The findings suggest “very good” (0.883–0.938 for translational DOFs) and “excellent” (0.964–0.999 for angular DOFs) correlations between the Opti_knee gait system and the biplanar fluoroscopy system (Table 2). This is meaningful and of great importance in the clinical application of gait systems. In fact, avoiding talking about measurement errors between the Opti_knee gait system and biplanar fluoroscopy system, we can compare the two techniques to two clinical scales, like the International Knee Documentation Committee (IKDC) and Lysholm scales for knee injury [27] or American Knee Society Score (AKS) and Western Ontario and McMaster Universities Osteoarthritis Index (WOMAC) for knee osteoarthritis [28]. Although the content of these scales differs, their core aims are to assess the functional abilities of patients. If one of the scales was considered to be the gold standard in the assessment of certain diseases and the other scale was effective and highly correlated to the “gold standard” scale, then clinically, both scales could be treated as having the same effectiveness in the assessment of diseases [29, 30]. Hence, to an extent, the findings of this study suggest that the Opti_knee gait system has similar abilities as the biplanar fluoroscopy system in the assessment of knee kinematics. For example, patients with ACL deficiency were found to have increased tibial translation using the biplanar fluoroscopy system [31, 32]. Marker-based motion capture systems could also be used to identify increased anterior tibial translation in patients with ACL deficiency [7, 33].

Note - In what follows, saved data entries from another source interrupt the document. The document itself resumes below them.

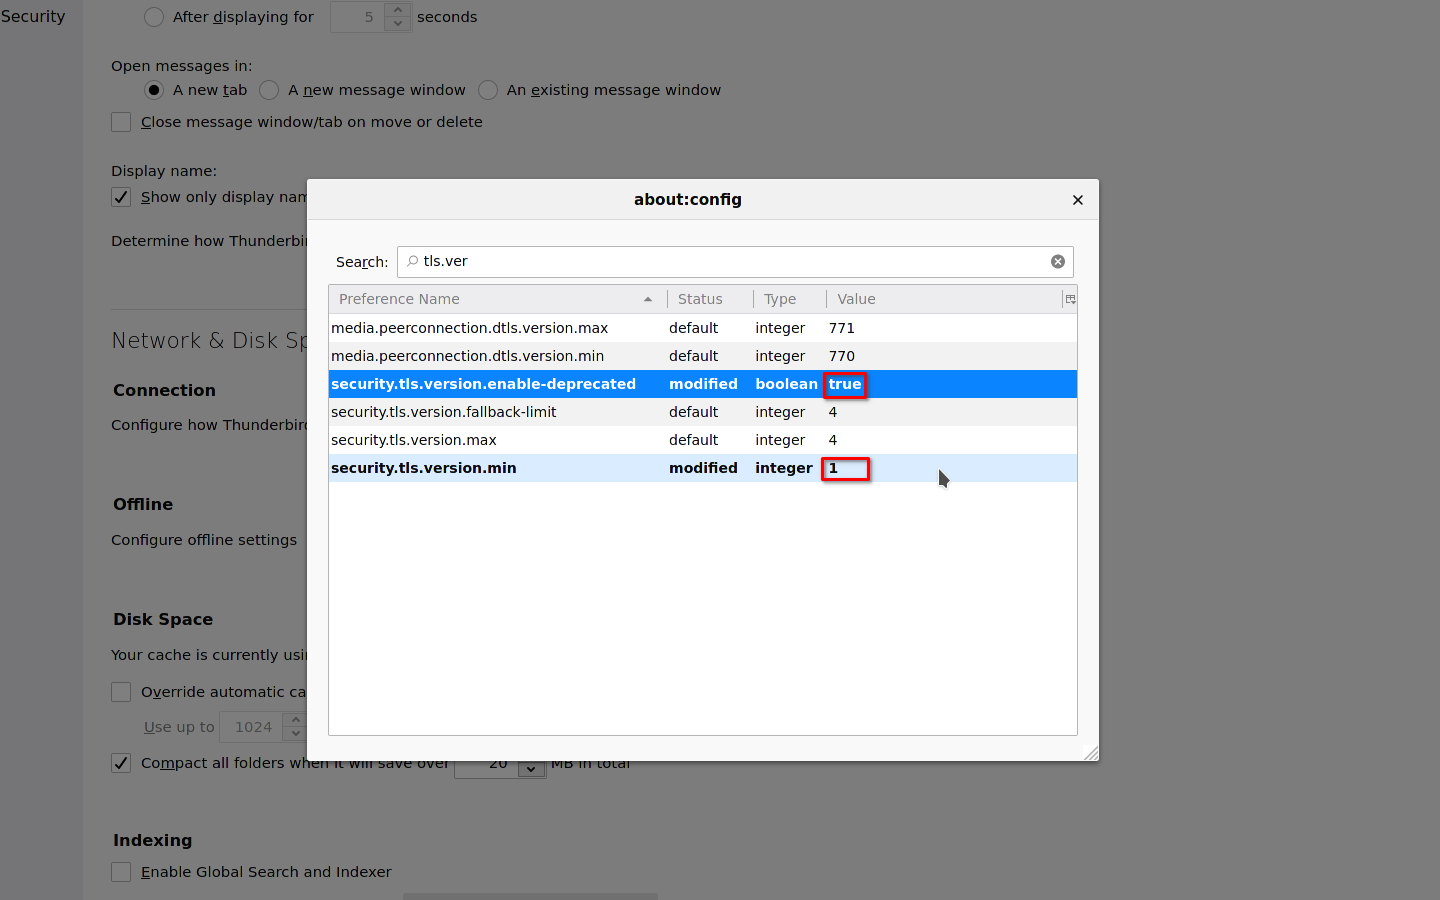The image size is (1440, 900).
Task: Sort preferences by the Type column header
Action: coord(780,299)
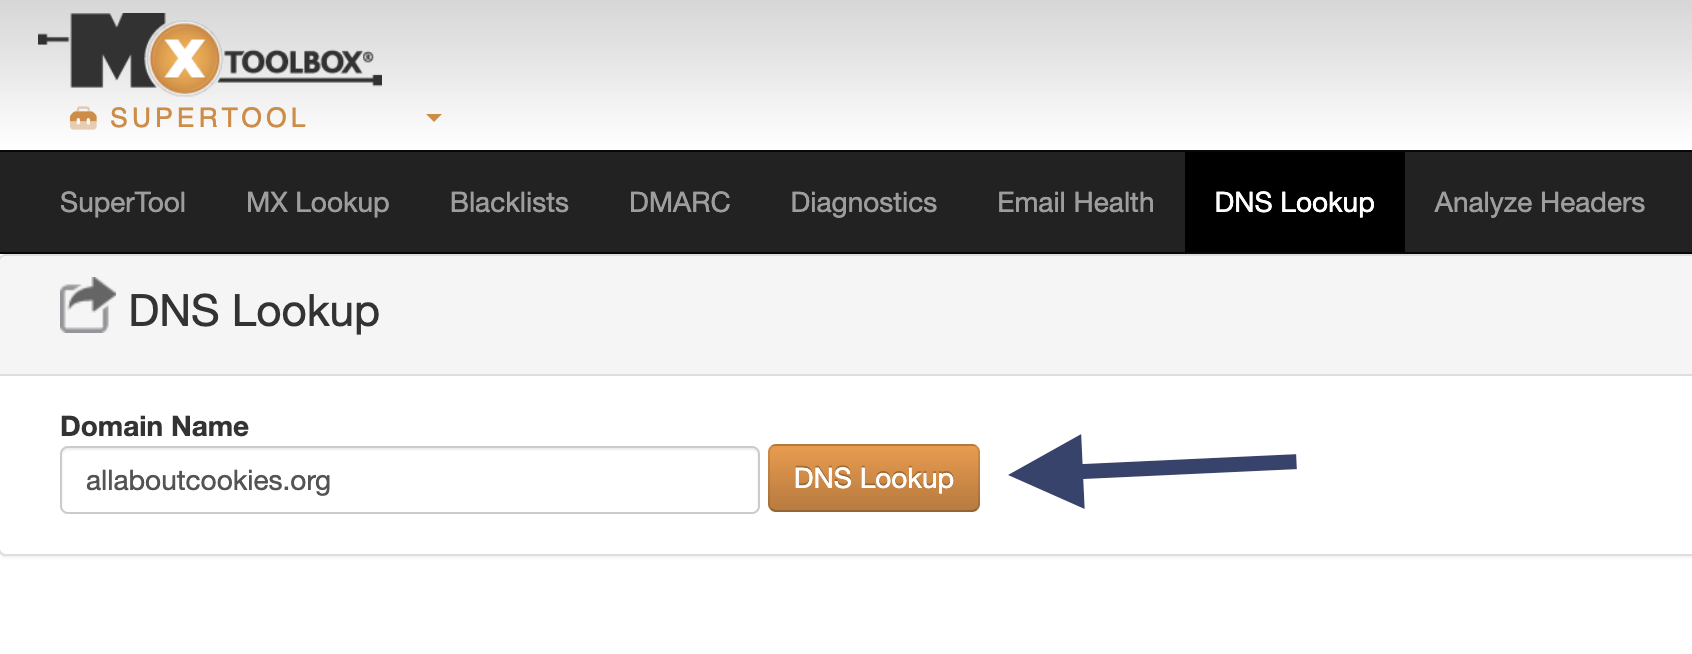1692x654 pixels.
Task: Open the Analyze Headers tool
Action: click(1538, 202)
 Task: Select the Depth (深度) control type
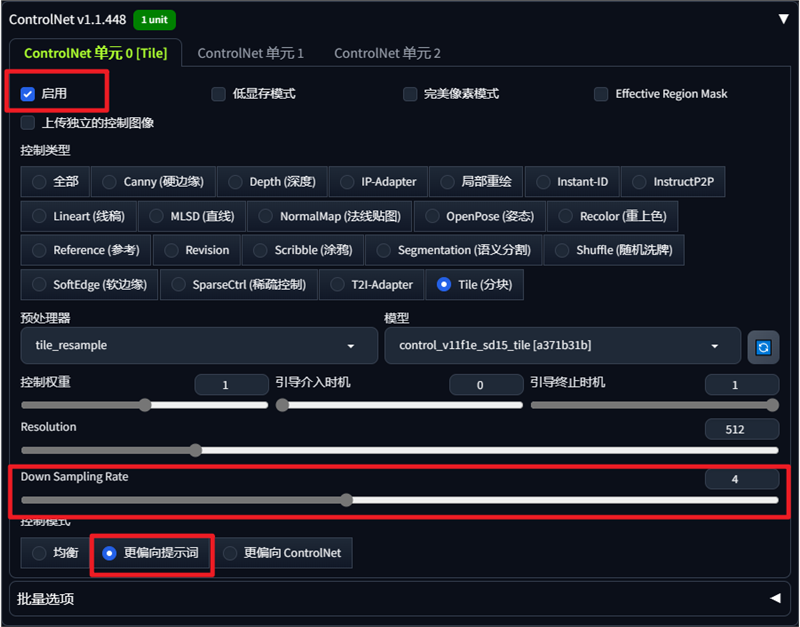[x=272, y=182]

Table 2 Accuracy of knee kinematics determined by the Opti_Knee gait system and biplanar fluoroscopy system in gait cycles

The portable Opti_Knee system has the advantages of small space requirements, user-friendliness, and short testing time. With surgical navigation hardware, the accuracy of the system is comparable to those of conventional motion analysis systems. The average translational accuracy (RMSE) was found to be 3.6 mm, and rotational accuracy was found to be 2.3° in level walking. The study also showed very good to excellent correlation (0.883–0.999) of dynamic knee function assessment between Opti_Knee gait system and biplanar fluoroscopy system. There could be some limitations in the Opti_Knee gait system. Firstly, one limitation of the system is its relatively small field of view, which is still enough to assess a single joint’s kinematics in a well-planned clinical setup. Secondly, although the accuracy of the Opti_Knee gait system was found to be high enough for the clinical assessment of knee kinematics to identify knee diseases, due to inherent soft tissue artifacts, it can only provide rough (i.e., not exact guidance) for some “intact” situations, especially surgical procedures and intact motion-reappearance-based biomechanical experiments. These situations require at least submillimeter accuracy to cure patients or restore intact motion. Bone-pin markers (invasive) must be used to get rid of soft tissue artifacts [24, 34]. The Opti _Knee gait system may serve as a promising portable clinical system for dynamic and functional assessments of the knee.

Conclusion

A high degree of accuracy for rotation and translation measurement and very good (translation) to excellent (angle) correlation strengths were achieved in the Opti_Knee gait system compared to the biplanar fluoroscopy systems. Therefore, the Opti_knee gait system can provide acceptable accuracy for the clinical determination of knee kinematics.